Czasami to potrzeba decyduje o naszych wyborach. Oczywiście zdaję sobie sprawę, że on lepiej czuje się na pozycji numer „6”. Natomiast my jako trenerzy czasami musimy działać pod wpływem potrzeby.
Prawa obrona wydaje się również pozycją, na której ma Pan ból głowy. Zwłaszcza że na mecz z Cracovią wykartkował się David Stec.
Koperski trenuje, a Brzęk ma skręcony staw skokowy. Mamy pewnego rodzaju deficyty kadrowe, ale musimy sobie z tym jakoś poradzić.
Skoro są deficyty kadrowe, to przydadzą się zimowe wzmocnienia. Będzie Pan rozmawiał z zarządem i o takowe zabiegał?
Tak, my się tak umówiliśmy. Teraz jest już poza okienkiem i nawet gdybyśmy chcieli zespół wzmocnić, to musielibyśmy mieć pewność, że to zawodnik na tu i teraz. Większość piłkarzy z tzw. „wolną kartą” na rynku to zawodnicy nie grający czy też będący poza treningiem – ich zatrudnienie również mogłoby wiązać się z ryzykiem. Staramy się więc zrobić wszystko i pracować jak najlepiej z tą kadrą, którą mamy. Przed przerwą zimową usiądziemy i porozmawiamy o decyzjach kadrowych.
Co dzieje się z pozyskanym niedawno Abu Hanną?
Joel jest w treningu i jeśli będzie potrzeba, jest do naszej dyspozycji.
A Marco Terrazzino? Otrzymuje w tym sezonie mało minut…

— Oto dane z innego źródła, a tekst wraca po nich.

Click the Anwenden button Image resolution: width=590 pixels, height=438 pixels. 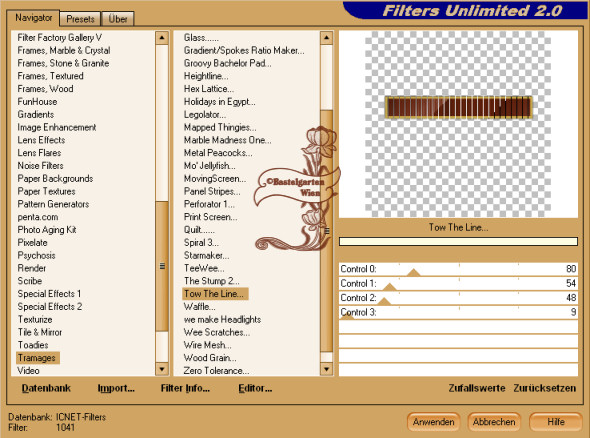pos(433,422)
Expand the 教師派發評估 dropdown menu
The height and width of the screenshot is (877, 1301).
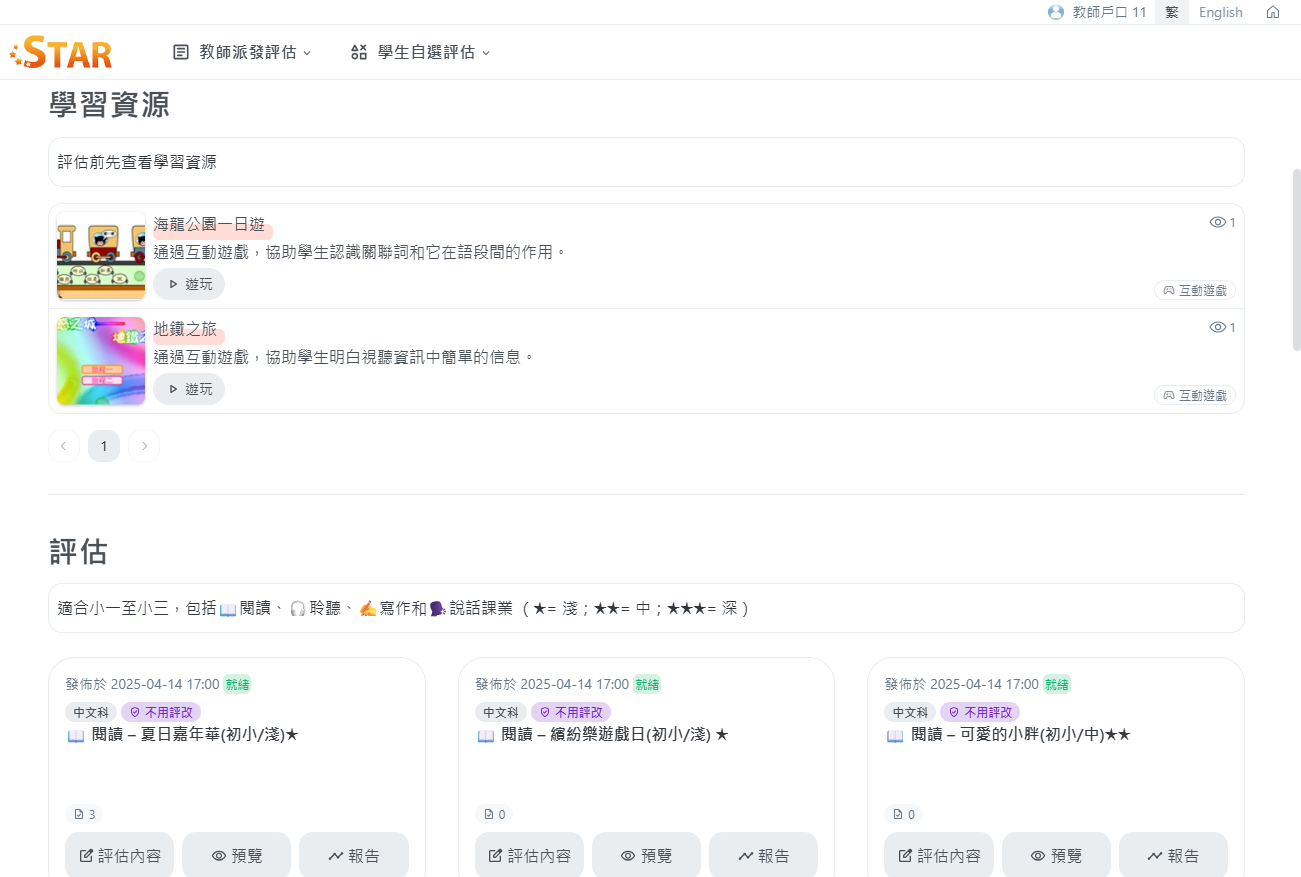coord(242,52)
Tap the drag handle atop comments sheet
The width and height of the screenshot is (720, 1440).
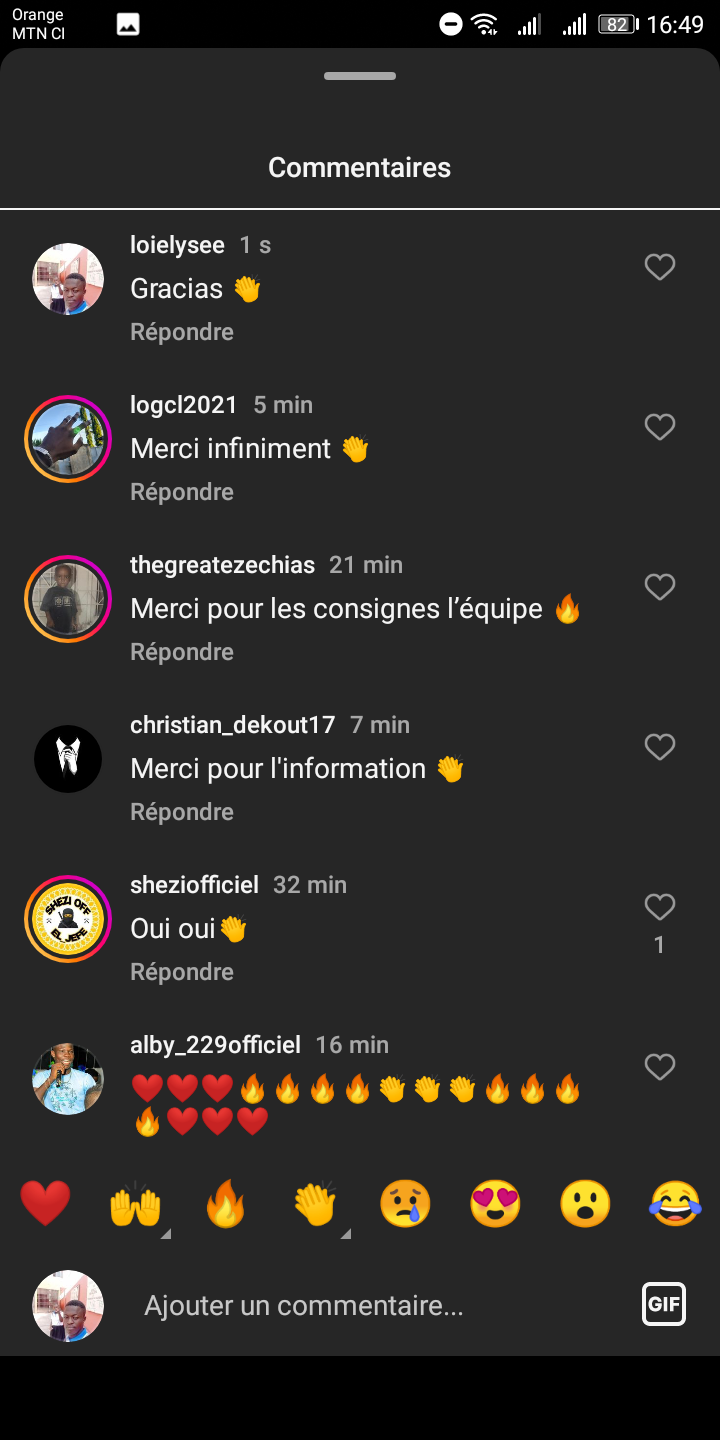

Cały czas przyglądamy się piłkarzom na co dzień. Mamy duży wybór zawodników grających w środku pola m.in. właśnie Terrazzino czy Gajos, Kubicki i De Kamps. Są także młodzi – Kuba Kałuziński czy Tomek Neugebauer. Jest duża grupa tych zawodników i rywalizacja stoi na bardzo wysokim poziomie. Dobieramy możliwie najlepszy skład w danej chwili.
Jaki argumenty daje obecnie Christian Clemens?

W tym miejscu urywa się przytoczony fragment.